● ОПИСАНИЕ ЗАДАНИЯ
Выведите без изменений отрывок из текста об оперной постановке, посвящённой Электре. Начните с места, где стоят слова «Электра, маниакально вынашивающая», и остановитесь после слов «полностью её оправдывает.».
━━━━━ ПРЕДЛОЖЕННЫЙ ТЕКСТ
Это — замкнутый мир Электры и Хризотемиды, дочерей царя Микен Агамемнона, убитого по возвращении после Троянской войны собственной женой Клитемнестрой, ради её соединения с любовником Эгистом.
Электра, маниакально вынашивающая мысль о мести за убийство отца, — античный вариант принца Гамлета, созданный греками задолго до Саксона Грамматика, не говоря о Шекспире. Совпадение сюжета срабатывает даже в малом: подобно тому, как призрак отца Гамлета появлялся ночами перед часовыми в определенное время, так и Электра ежедневно, на протяжении многих лет, патологически отмечает роковой час, когда был убит её отец. С перешептываний служанок о мрачном ритуале царевны и начинается опера.
Немецкий режиссёр Давид Бош, за которым закрепилась репутация «режиссёра эмоций», полностью её оправдывает.
Действия персонажей и развитие психологических портретов героев разворачиваются с безупречной логикой, не вступая в противоречие с текстом, музыкой, канонами мифа (кроме единственного поворота в финале, но и он подготовлен всеми предыдущими событиями), но, тем не менее, остаются непредсказумыми, нескучными и крайне напряжёнными.
«Мама, где папа?» — гласит нацарапанная мелом надпись на стене. Жизнь Электры законсервирована в мире её детства. Она хранит совместный «довоенный» портрет с отцом, где она запечатлена ещё девочкой, мебель в её темнице — детские стульчики, подростковая кровать с парой выцветших мягких игрушкек, лошадка-качалка да коробка с детской короной, сохранившаяся с тех времён, когда она действительно, а не только номинально, как сейчас, была дочерью царя.
Электра находится на сцене постоянно, все прочие вращаются вокруг стержня её характера, как нити вокруг веретена.
Шведская певица Ирэн Теорин ведёт роль блистательно. Её яркое и сочное сопрано обладает необходимым в этой роли призвуком металла, добавляющего характеру окраску железной непреклонности и подчеркивающего неумолимость вынашиваемых решений. Певица пользуется этим тембром очень умело и в меру. Ясная артикуляция, совершенная фразировка, поставленное дыхание с крепкой опорой, сила и мощь голоса (при том, что иногда на полном фортиссимо оркестра певица уверенно солирует, но не кричит ни в малой степени) — всё выдает большого профессионала.
Впрочем, совершенно то же самое можно сказать о других солистах. Хризотемиду, эмоционального антагониста Электры, пела Аушрине Стундите, сопрано из Литвы, в прошлом сезоне исполнившая в опере Фландрии Катерину Измайлову. Всё полнокровие, всю жизненную силу своего голоса она отдаёт своей женственной героине, сестре Электры с противоположным зарядом характера: всё в ней стремится к любви и лирике, и молодая певица исполняет это искренне и безудержно.
Особых слов заслуживает исполнительница роли Клитемнестры, драматический альт Рене Морлок.
Сильный эффектный голос, которым певица владеет безупречно, при желании сгущается ею до визуально ощутимой плотности.
━━━━━━━━━━
━━━━━ ФРАГМЕНТ НАБОРА ДАННЫХ
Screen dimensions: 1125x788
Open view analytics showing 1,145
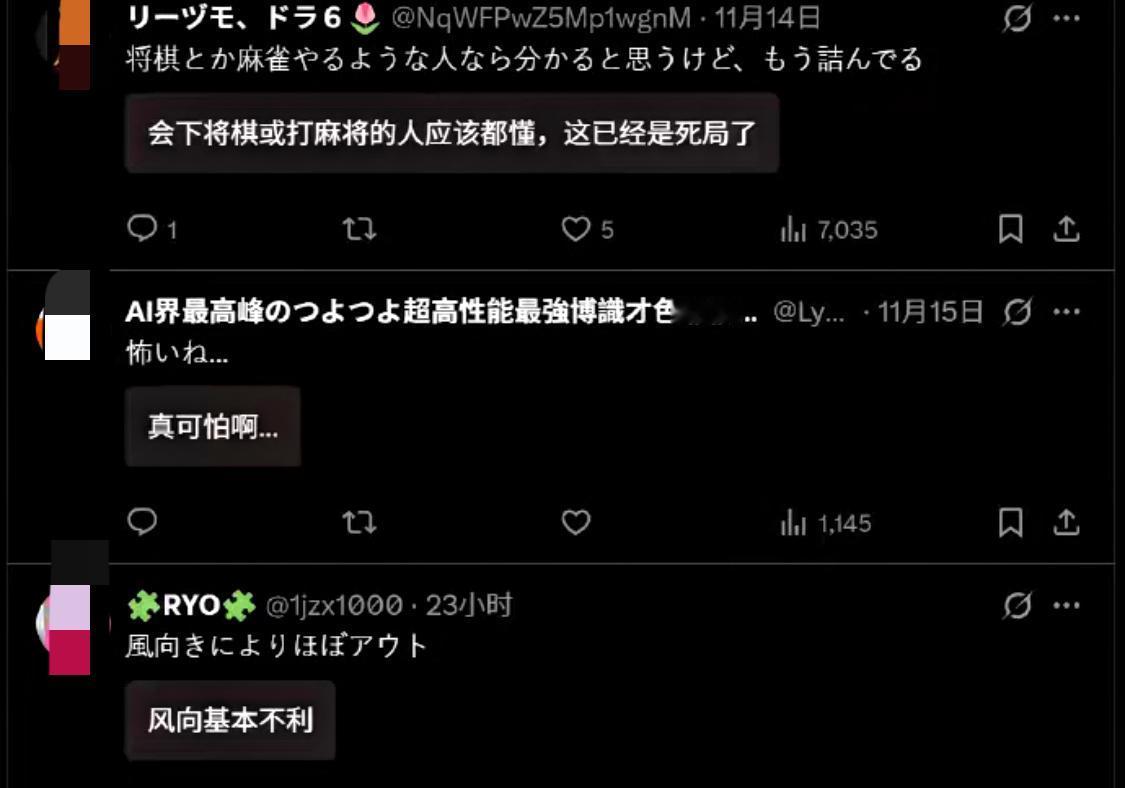pos(826,523)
━━━━━━━━━━
● ПОЛУЧЕННЫЙ РЕЗУЛЬТАТ
Электра, маниакально вынашивающая мысль о мести за убийство отца, — античный вариант принца Гамлета, созданный греками задолго до Саксона Грамматика, не говоря о Шекспире. Совпадение сюжета срабатывает даже в малом: подобно тому, как призрак отца Гамлета появлялся ночами перед часовыми в определенное время, так и Электра ежедневно, на протяжении многих лет, патологически отмечает роковой час, когда был убит её отец. С перешептываний служанок о мрачном ритуале царевны и начинается опера.
Немецкий режиссёр Давид Бош, за которым закрепилась репутация «режиссёра эмоций», полностью её оправдывает.